マガジンワールド

From Editors No. 178 フロム エディターズ

特集内容

Discover Modern Architecture in Japan
世界遺産に登録したい!
ニッポンが誇る名作モダニズム建築 全リスト

2020年の東京オリンピックへ向け、巷では競技場建設やホテル建て替えなど、開発プロジェクトの話が次々を発表されていますが、それにともない、丹下健三、谷口吉郎といった昭和の巨匠建築家が手がけた名建築が取り壊しの危機に直面しています。

一方、2013年に来日した外国人観光客はついに1000万人を突破。今や観光は日本経済のひとつの柱となりつつあります。そして、外国人観光客に人気の「お宝」のひとつが日本の「モダニズム建築」。外国人向けのガイドブックには、日本の様々な名所・旧跡に混じり、独自の発展を遂げたモダニズム建築の数々が紹介されています。

意外に日本人が気づいていないニッポンのお宝、それがモダニズム建築です。この美しいニッポン名物をぜひ世界遺産に登録したい!


 

Editor’s Voice

オークラ本館建て替えは本当に必要!?

<ホテルオークラ東京>建て替えの噂は絶えずありました。でも新聞報道でそのニュースを知った時は、悲しい気持ちになりました。

報道では、2015年8月いっぱいで本館を閉鎖、2019年春の開業を目指し、高さ200m(38階:ホテル&オフィスの複合施設)+80m(ホテル専用棟)の2棟を1000億円かけ新築するということです。20階分をオフィスに割り当て、ホテルの客室数も建て替え前より3割増えるそうです(日本経済新聞2014年5月23日付)。

そもそもこのホテルは、創業者・大倉喜七郎により「日本の美を体現したホテルをつくる」という強い意志と審美眼のもと1962年に開業しました。本館ロビーやレストラン「オーキッドルーム」のデザインは、オークラ設計委員会の委員長を務めた谷口吉郎です。本館ロビーは、デザイン性、雰囲気、気品、どれをとっても世界に類をみないものです。それが2020年の東京オリンピックを控えた今、経済性を優先するあまり失われようとしていることは、建築に携わるものとして、またこのホテルの一ユーザーとして非常に残念なことです。

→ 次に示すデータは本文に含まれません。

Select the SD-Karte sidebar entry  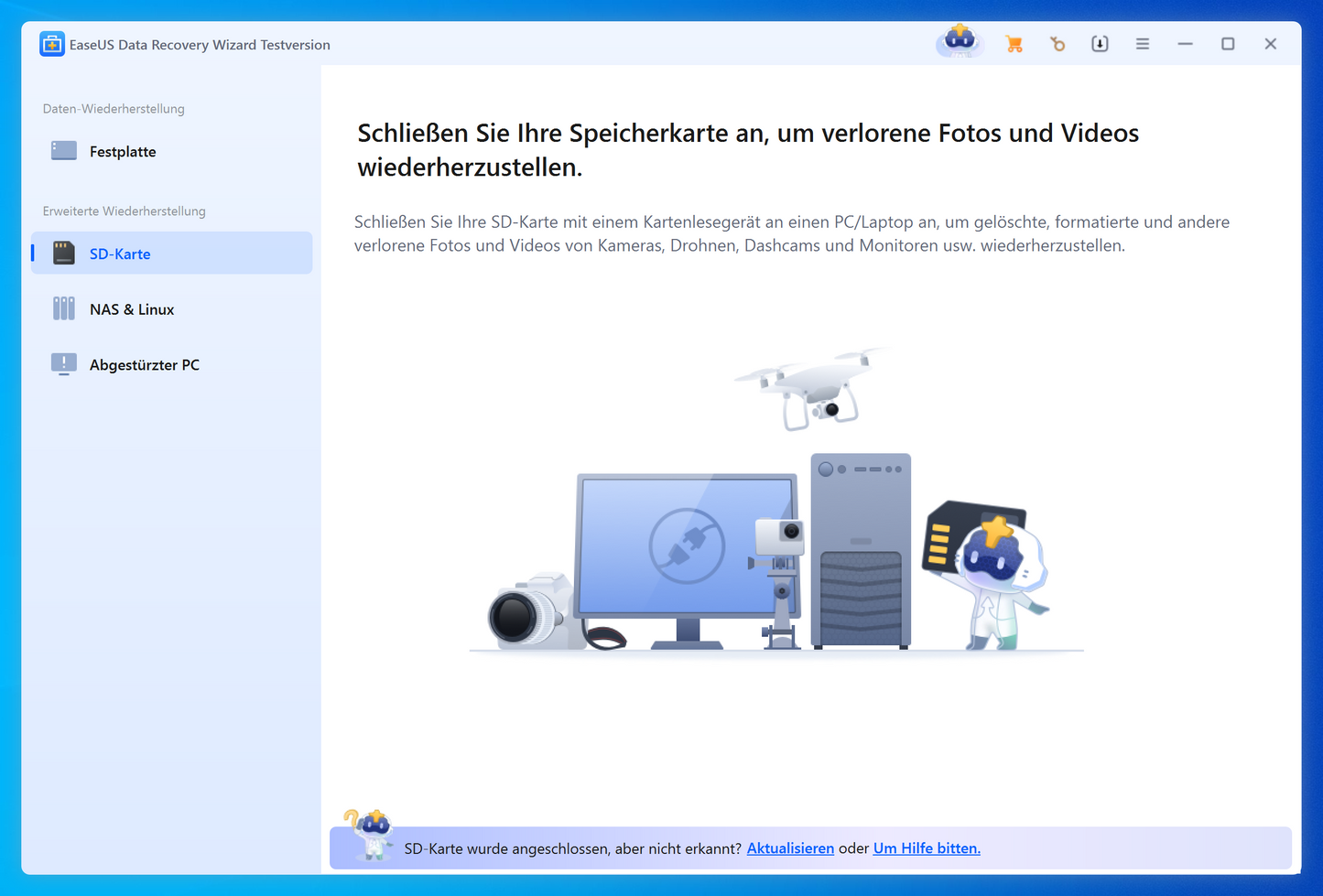click(x=120, y=254)
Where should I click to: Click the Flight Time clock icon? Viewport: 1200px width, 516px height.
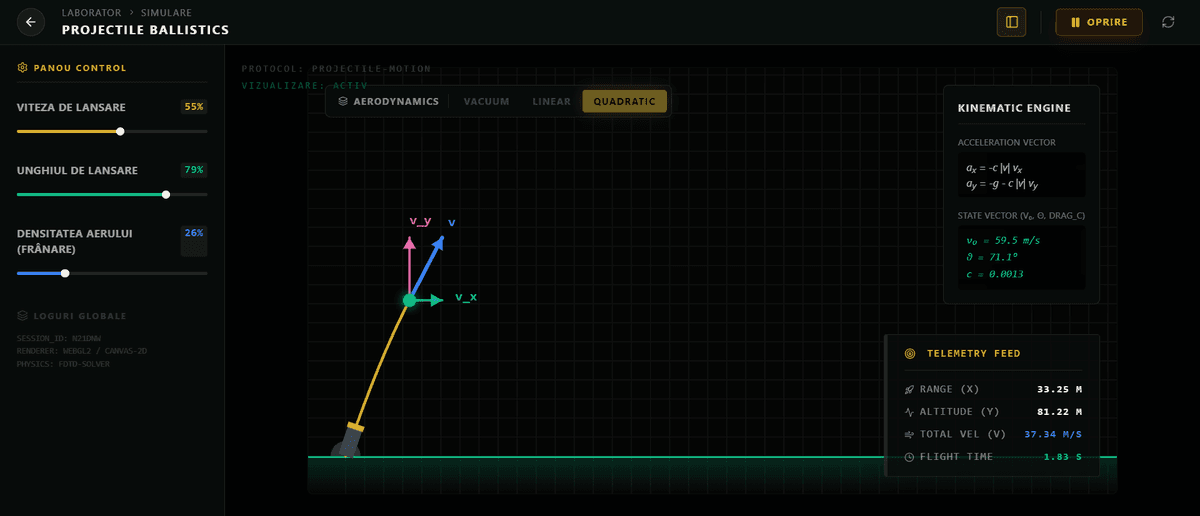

私は個人的に、「オークラ」という世界展開をするホテルブランドとして、そのフラッグシップである「本館」を取り壊すことが得策であるとは思えません。例えば、ペニンシュラホテル。東京をはじめ、世界中の都市でホテルを展開していますが、やはり香港のあのペニンシュラのクラッシクな建物があるからこそ、世界のどの都市でもペニンシュラのアイデンティティーを維持できるのではないでしょうか。

まだ少しだけ時間はあります。あと9か月・・。できる限り<ホテルオークラ東京>に脚を運び、できるだけ多くの人に、このホテル本館の「空間の素晴らしさ」を伝えていきたいと思います。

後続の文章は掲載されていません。